RICHARD COHEN IS MAKING SENSE! (Hey, maybe he’ll get a show on MSNBC. . . .) Excerpt:
In 1962 Egypt’s President Gamal Abdel Nasser used poison gas in a now-obscure war in Yemen. Twenty years later, President Hafez Assad of Syria crushed a rebellion by bulldozing much of the city of Hama and killing anyone who got in the way. That same decade, Saddam Hussein of Iraq used poison gas against his enemies. The Middle East is a tough neighborhood.
It goes without saying that had Israel fought its Arab foes the way they themselves do, the world would scream bloody murder and bureaucrats at the United Nations would get carpal tunnel syndrome banging out condemnations. What’s more, tasteless references would be made to the Holocaust and how — such irony — the victims had turned oppressor and were using the methods of their one-time enemy.
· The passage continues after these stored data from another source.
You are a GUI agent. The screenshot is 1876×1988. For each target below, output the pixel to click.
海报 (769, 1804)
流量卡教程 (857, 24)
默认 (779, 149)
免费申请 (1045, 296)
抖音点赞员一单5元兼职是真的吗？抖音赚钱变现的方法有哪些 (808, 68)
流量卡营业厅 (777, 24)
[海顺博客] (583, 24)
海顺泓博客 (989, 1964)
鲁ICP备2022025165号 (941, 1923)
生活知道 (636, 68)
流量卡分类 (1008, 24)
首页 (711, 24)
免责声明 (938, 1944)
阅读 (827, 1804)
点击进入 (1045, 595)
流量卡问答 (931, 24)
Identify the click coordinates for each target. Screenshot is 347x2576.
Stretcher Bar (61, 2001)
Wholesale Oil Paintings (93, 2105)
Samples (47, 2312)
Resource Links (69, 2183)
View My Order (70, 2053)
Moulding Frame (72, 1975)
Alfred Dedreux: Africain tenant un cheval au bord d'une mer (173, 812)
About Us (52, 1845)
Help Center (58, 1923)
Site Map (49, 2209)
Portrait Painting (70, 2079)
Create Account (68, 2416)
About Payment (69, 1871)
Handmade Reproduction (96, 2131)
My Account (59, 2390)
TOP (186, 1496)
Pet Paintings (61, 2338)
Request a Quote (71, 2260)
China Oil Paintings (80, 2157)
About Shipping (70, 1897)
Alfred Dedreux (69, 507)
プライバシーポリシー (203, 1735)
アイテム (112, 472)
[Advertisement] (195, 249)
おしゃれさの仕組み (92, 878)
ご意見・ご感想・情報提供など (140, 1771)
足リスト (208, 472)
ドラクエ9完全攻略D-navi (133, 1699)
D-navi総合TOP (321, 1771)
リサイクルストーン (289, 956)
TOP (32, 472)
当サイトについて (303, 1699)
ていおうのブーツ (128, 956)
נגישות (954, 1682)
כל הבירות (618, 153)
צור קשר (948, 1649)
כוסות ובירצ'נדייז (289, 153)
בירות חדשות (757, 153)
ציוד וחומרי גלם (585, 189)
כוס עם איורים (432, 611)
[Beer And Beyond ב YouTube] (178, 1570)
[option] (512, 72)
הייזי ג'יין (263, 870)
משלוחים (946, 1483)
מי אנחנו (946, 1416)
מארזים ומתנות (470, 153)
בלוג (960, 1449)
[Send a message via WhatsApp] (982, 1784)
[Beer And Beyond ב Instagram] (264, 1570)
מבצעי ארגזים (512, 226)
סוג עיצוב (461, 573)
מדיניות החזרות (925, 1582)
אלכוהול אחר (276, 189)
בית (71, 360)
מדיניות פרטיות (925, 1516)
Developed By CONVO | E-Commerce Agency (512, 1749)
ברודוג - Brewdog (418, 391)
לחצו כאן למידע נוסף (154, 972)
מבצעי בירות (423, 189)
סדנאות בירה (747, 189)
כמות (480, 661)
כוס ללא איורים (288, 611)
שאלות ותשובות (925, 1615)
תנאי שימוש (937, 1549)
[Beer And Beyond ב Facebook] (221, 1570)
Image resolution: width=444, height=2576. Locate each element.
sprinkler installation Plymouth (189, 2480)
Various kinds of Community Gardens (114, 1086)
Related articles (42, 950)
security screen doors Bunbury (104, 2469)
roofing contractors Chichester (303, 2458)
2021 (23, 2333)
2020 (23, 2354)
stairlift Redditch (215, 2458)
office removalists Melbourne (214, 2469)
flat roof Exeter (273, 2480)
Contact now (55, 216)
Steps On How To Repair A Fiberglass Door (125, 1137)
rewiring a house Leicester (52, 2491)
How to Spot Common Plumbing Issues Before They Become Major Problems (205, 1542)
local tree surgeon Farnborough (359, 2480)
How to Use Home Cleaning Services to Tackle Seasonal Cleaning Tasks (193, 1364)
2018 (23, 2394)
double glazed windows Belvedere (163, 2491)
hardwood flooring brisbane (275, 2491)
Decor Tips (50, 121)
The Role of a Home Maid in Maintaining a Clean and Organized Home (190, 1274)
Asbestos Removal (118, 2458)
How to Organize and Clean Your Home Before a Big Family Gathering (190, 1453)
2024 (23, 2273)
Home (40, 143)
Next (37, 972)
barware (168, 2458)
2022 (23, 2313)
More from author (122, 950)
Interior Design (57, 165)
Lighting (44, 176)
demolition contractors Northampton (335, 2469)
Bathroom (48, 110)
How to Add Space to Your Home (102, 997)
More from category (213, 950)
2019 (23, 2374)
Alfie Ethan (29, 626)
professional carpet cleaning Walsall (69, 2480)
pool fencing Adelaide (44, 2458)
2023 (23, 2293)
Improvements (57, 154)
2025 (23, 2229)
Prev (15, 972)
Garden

The fact is, though, that Israel has largely eschewed such methods. It fights hard and sometimes ruthlessly — assassinations, for instance — but it has generally adhered to Western standards of warfare. It has the only army in the Middle East in which reservists have refused to serve for reasons of conscience — an option I wouldn’t recommend to any soldier in any Arab army. Israel, it can be argued, has the “most humane army in the world.”
Now where have I read that kind of thing recently?